Mac Miller’s album gives closure to fans

Roundtrip: Late Recording artist’s family invites listeners inside his mind before his passing 

Coby Daniel

Staff writer

Not everyone’s thoughts can be shared with the world, especially phosthumously. However, artists’ ideas  can survive in tangible form to be shared even after they’ve gone.  

On Jan. 17,  the posthumous album Circles was released by Malcolm “Mac Miller” McCormick, an artist from Pittsburgh, Michigan.

His family sent a press release on  Jan. 8 ahead of the lead single, Good News, which was released the following day. 

“This is a complicated process that has no right answer,” the McCormicks wrote. “We simply know it was important to Malcolm for the world to hear it.” 

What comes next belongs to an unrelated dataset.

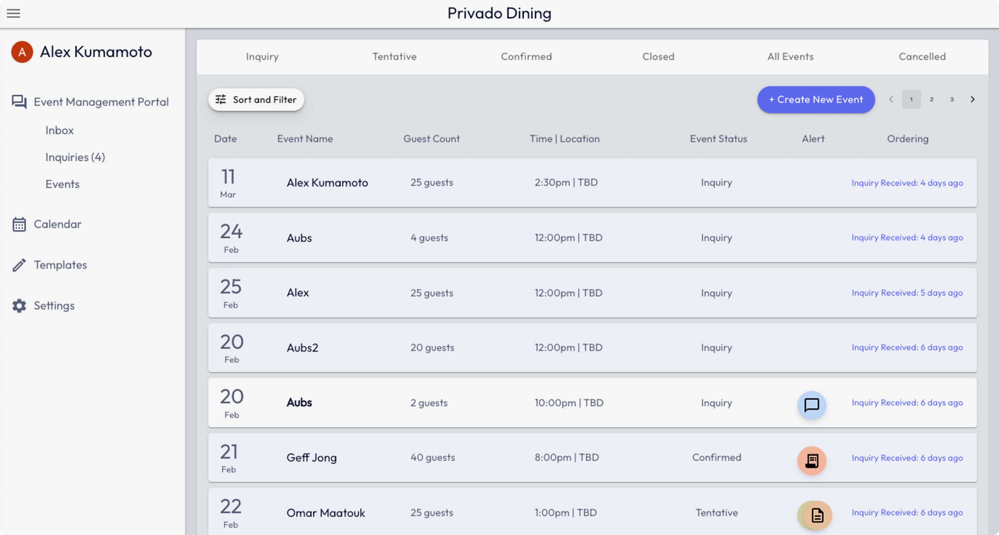The height and width of the screenshot is (535, 999).
Task: Open the Event Management Portal
Action: point(101,102)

Sometimes with posthumous albums, a death is so abrupt that the album sounds incomplete. The idea is there, but it is not able to be fleshed out because the artist no longer is.

Circles is not crippled with the fact that Miller passed. A circle is normally seen as a sign of completion, and Circles has a certainty about it that feels whole. 

The album showcases glimpses of Miller’s state of mind during the recording process. There are many themes in the album that seem to be used as petals, but the flower itself is self-reflection. 

There no sorrow in the body of work. Miller rapped and sang about what he felt were flaws, but he never uses them as a crutch in this album. He understands why he has his problems, but he is also open to grow from them. 

“I’ve spent my life living with a lot of regrets,” Miller rapped. “You throw me off my high horse, I’ll probably fall to my death.” 

When a person is dealing with egoism and regrets, there is normally a form of isolation soon to follow. 

Miller sings about his mental space being cluttered and uncleanable, but two songs later, he sings about cleaning out his head. He talks about building a healthy relationship but also melodically raps, “Why I gotta build something beautiful just to go set it on fire.” 

Miller’s thoughts are so conflicting that it feels like two different perspectives are being shown. 

Circles does not feel like an album that was made by a man who was excited to go on tour, but a man who needed a release – a man who’s second to last message to the world via Twitter was “I just want to go on tour.” 

Circles feels like a reflection of someone who did not have anywhere to turn while dealing with personal problems.

Listening to Circles feels bittersweet for many reasons. To hear someone wanting to advance in their life after they have already died, especially an accidental death, feels like an invasion of privacy when the message is so honest. 

Circles sounds like the last records of an honest man continuing to figure it out. It sounds like a look in the mirror and being comfortably uncomfortable with personal flaws. 

During an interview on Sirius XM radio station Sway In The Morning for his 2016 album ‘Divine Feminine,’ Miller said, “If you want to take care of those around you, take care of yourself first.”